Anda meio sem viço a seleta de documentários da Première Brasil 2017, que, em termos de invenção de linguagem se calçou no feérico Iran, de Walter Carvalho, e no caminho da perplexidade reflexiva, brilhou (até agora) com Pastor Cláudio, de Beth Formaggini. Mas na noite de quarta pintou uma surpresa do terreno da Geografia e do bunker da História que recebeu uma ovação em seus momentos finais, acompanhada de gritos de “Bravo!” e de “Fora Temer!”: Dedo na Ferida, de Silvio Tendler. Estamos falando neste caso do único documentarista blockbuster deste país, que nos deu os sucessos de bilheteria Jangoe Anos JK. Há muito (de bom) o que se pensar acerca das frases que ele colhe na discussão do papel cancerígeno do capitalismo e das especulações bancárias. Até Costa-Gavras vem pro papo, falando de democracia. A melhor das frases vem do sociólogo português Boaventura de Sousa Santos: “O Capital Financeiro é o inimigo de qualquer Justiça”. Num estudo do estado de coisas da Europa atual, sua conterrânea de Península Ibérica, a professora Maria José Fariñas Dulce, bamba em sociologia jurídica ibero-americana, causa tétano ao dizer: “A Grécia não é mais dos gregos, é dos bancos”.  A jornada de um podólogo que vai, dia a dia, de Japeri para Copacabana, num trajeto de 1h44m de conduções ferroviárias, calça a narrativa jogralesca de Tendler, que olha pro mundo a partir do Brasil. Começa a aparecer hoje uma safra de filmes nacionais de respeito agindo assim, tipo o belo Olmo e a Gaivota (2015), de Petra Costa, o inédito No Intenso Agora, de João Moreira Salles, e uma produção de respeito deste Festival do Rio: Yoga: Arquitetura da Paz, de Heitor Dhalia, que tem sessão nesta quinta, no Roxy 2, 13h45.

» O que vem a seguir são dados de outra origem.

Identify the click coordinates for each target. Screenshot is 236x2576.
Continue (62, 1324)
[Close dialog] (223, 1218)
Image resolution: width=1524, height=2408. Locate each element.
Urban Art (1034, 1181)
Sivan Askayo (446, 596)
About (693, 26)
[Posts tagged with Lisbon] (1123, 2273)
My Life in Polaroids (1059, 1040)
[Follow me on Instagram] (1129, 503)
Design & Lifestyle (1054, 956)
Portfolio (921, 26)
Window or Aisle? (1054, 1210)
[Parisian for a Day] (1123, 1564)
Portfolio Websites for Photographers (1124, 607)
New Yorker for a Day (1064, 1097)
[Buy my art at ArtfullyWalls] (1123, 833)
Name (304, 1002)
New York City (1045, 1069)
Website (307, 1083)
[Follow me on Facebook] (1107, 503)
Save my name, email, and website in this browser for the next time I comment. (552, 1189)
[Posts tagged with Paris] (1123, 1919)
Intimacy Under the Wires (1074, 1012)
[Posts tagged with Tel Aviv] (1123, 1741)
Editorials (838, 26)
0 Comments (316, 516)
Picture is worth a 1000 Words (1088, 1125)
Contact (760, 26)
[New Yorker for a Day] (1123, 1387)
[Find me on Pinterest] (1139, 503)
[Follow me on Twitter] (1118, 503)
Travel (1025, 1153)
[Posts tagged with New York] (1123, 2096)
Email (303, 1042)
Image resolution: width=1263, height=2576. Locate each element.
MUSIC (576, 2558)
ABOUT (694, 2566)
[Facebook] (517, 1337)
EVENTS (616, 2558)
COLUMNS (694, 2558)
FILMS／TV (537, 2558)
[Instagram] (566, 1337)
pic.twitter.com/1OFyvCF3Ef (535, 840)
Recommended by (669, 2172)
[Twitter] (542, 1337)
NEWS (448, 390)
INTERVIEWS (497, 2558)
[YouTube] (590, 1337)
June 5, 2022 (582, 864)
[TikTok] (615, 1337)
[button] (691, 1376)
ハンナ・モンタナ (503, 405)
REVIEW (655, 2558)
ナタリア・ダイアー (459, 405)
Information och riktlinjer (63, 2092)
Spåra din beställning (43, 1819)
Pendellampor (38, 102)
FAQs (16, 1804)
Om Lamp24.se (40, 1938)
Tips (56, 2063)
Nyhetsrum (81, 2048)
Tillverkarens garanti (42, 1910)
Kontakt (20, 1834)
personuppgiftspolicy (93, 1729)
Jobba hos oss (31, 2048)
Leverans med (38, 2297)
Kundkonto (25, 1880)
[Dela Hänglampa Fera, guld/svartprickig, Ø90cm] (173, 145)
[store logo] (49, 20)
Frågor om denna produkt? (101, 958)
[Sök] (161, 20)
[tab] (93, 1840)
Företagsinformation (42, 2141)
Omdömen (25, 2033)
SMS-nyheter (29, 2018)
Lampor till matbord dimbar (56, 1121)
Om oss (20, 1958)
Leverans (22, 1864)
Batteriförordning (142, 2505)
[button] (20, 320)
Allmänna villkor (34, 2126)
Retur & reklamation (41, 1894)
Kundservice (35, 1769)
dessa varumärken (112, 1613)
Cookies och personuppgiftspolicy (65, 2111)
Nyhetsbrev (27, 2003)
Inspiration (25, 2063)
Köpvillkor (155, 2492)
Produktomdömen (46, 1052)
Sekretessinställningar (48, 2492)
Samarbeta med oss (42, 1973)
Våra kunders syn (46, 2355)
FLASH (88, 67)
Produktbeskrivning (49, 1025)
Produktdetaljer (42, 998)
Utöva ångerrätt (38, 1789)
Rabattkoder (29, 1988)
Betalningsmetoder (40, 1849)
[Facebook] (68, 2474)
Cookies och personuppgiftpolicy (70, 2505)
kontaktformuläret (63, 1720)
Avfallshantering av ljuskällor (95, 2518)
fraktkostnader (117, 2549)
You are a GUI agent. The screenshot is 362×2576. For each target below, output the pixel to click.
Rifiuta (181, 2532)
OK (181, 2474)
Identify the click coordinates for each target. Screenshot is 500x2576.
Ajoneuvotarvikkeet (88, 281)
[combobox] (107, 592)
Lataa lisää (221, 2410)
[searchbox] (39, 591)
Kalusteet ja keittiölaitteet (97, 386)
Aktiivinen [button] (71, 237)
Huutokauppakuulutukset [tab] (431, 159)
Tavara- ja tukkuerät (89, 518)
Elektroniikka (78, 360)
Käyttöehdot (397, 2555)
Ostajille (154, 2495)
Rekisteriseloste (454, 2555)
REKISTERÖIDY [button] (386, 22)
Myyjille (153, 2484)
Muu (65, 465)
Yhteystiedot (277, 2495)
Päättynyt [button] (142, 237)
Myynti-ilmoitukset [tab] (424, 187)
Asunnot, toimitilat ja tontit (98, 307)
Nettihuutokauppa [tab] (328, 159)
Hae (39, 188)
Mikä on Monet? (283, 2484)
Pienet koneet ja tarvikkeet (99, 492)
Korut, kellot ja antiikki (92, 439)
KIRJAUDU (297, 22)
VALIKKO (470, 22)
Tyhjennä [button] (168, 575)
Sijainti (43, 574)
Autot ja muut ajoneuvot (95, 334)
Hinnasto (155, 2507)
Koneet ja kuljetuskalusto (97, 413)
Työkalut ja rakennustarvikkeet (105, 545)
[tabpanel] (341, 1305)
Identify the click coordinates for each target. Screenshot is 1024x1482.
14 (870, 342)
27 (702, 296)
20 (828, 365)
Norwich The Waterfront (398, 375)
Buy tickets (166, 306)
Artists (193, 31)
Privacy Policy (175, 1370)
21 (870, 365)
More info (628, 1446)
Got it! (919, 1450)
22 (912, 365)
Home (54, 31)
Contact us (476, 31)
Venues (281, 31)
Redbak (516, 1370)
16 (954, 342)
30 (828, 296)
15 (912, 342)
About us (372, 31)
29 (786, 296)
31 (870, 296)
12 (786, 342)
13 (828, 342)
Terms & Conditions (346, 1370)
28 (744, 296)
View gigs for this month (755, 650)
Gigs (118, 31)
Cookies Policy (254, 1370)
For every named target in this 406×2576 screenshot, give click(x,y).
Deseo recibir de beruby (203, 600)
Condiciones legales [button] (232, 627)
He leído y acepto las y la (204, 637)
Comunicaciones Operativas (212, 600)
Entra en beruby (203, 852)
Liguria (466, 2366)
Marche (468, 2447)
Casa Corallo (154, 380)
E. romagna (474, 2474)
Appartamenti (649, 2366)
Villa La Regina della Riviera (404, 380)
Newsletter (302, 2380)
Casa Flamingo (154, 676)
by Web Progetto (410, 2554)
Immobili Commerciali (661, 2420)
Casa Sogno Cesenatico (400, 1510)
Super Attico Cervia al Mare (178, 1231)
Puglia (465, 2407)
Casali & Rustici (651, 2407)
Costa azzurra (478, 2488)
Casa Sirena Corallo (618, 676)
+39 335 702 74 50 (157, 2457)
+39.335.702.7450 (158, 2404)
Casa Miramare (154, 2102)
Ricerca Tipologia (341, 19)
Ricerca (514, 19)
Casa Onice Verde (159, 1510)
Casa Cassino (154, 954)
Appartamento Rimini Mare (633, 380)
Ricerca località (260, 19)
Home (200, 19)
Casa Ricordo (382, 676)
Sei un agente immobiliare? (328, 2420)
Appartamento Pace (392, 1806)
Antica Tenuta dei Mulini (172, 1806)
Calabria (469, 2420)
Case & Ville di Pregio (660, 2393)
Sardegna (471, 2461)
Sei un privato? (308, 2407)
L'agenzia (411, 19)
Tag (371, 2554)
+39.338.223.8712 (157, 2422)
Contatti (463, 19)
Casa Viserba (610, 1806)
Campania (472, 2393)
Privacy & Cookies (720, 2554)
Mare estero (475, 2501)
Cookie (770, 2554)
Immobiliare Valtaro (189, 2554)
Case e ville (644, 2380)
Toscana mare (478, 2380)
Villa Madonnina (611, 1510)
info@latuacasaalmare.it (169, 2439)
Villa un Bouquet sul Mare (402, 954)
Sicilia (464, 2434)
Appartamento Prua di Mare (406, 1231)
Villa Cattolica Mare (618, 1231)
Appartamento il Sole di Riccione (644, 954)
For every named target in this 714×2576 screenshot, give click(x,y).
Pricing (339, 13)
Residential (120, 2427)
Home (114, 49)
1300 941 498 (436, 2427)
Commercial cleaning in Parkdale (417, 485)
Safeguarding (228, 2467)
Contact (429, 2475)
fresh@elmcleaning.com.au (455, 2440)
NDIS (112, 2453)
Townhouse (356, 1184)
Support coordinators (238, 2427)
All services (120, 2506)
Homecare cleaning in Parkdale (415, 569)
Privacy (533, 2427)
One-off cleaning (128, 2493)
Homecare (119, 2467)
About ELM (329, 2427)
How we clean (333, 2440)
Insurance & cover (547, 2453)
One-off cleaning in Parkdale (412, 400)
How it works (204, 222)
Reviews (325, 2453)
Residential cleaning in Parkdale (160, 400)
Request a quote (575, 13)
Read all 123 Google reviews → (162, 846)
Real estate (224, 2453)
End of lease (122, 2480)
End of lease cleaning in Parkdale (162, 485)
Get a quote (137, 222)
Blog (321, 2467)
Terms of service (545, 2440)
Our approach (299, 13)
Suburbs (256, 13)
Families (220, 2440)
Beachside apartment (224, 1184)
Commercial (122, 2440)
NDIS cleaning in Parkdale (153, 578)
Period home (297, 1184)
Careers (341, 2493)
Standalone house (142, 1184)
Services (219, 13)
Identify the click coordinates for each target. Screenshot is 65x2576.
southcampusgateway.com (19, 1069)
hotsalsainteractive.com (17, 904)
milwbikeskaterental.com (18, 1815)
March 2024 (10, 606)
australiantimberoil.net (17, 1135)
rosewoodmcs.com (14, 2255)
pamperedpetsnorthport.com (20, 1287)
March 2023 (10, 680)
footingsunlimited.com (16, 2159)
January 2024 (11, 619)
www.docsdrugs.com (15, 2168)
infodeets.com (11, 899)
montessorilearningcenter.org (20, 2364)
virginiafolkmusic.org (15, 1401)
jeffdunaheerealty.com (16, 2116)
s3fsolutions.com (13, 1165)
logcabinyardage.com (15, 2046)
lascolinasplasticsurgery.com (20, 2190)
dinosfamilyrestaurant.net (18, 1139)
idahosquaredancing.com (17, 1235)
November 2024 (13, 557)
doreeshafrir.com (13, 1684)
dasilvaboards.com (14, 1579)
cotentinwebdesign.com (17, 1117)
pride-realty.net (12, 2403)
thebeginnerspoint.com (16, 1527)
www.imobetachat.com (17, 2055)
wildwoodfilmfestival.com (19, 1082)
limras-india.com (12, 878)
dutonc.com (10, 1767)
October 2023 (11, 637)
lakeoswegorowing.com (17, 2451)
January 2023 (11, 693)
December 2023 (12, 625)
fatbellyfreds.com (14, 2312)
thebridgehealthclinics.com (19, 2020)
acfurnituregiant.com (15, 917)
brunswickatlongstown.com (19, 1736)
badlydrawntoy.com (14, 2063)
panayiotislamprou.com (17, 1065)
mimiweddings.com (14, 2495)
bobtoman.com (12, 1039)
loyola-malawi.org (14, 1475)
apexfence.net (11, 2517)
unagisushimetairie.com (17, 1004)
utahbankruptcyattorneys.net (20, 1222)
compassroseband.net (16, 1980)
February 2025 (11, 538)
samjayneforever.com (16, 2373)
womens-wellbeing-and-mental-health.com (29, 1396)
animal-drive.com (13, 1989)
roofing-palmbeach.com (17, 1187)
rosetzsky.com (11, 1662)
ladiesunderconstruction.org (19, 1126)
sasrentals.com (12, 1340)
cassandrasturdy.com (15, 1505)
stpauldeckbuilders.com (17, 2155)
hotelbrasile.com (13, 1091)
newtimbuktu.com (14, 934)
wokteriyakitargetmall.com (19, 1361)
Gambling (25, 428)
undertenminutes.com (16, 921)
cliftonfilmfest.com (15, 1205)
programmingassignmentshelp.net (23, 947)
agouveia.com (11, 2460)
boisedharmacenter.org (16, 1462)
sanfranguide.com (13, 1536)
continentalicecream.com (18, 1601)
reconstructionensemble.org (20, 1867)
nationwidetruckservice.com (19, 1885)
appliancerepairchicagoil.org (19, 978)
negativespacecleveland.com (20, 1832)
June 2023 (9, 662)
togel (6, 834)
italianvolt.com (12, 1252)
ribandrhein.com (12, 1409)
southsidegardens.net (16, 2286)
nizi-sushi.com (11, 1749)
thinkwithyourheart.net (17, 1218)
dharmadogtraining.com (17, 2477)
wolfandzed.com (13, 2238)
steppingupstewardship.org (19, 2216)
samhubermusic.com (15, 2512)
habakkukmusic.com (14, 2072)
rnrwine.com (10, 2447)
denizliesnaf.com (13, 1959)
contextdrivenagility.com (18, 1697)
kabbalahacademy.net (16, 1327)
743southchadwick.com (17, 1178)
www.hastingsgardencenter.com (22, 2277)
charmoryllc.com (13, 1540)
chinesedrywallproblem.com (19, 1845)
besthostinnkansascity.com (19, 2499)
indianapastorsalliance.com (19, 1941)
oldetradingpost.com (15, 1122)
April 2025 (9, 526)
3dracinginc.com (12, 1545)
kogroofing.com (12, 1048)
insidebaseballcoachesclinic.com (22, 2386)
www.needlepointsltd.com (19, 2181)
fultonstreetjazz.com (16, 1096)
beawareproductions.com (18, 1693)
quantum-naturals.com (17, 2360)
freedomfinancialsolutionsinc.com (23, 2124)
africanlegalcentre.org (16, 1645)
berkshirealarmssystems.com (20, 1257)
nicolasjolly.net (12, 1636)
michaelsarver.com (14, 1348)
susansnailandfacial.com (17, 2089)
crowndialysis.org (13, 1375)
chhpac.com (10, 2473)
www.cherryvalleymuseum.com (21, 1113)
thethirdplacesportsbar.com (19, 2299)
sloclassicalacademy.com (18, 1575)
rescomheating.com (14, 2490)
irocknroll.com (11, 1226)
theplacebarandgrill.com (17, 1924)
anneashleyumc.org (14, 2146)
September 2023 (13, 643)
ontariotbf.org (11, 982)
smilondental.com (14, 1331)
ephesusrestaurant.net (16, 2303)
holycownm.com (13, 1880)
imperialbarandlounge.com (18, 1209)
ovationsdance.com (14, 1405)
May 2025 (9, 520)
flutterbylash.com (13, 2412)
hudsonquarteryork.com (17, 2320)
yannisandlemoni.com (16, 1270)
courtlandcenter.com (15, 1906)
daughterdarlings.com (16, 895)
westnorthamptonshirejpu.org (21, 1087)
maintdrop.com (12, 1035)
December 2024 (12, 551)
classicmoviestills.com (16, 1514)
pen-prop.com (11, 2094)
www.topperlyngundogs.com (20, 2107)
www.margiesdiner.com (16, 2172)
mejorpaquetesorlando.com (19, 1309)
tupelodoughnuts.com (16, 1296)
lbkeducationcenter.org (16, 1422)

Mas o que mais impressiona no regresso do mestre do documentário histórico às telas é a habilidade com que ele evoca, em sua arquivística, a tradição formadora do cinejornal, a fonte de informação audiovisual mais popular do mundo pré-televisão. Com seu uso de vinhetas, de animação e de narração (feita pelo poeta e ator Eduardo Tornaghi), Tendlerrecicla um conceito que está na gênese da cultura cinematográfica. Mas seu exercício de cinejornalismo é menos factual e mais reflexivo, funcionando como uma pensata. Triste, mas necessária. O melhor de Tendler em anos. É um exercício de forma (e forma na ética de um conteúdo crítico, tardiamente frankfurtiano). Tendler é o Marcuse de nosso cinema (seu maxismo é o do eros) e este filme (definitivo) é seu O Homem Unidimensional.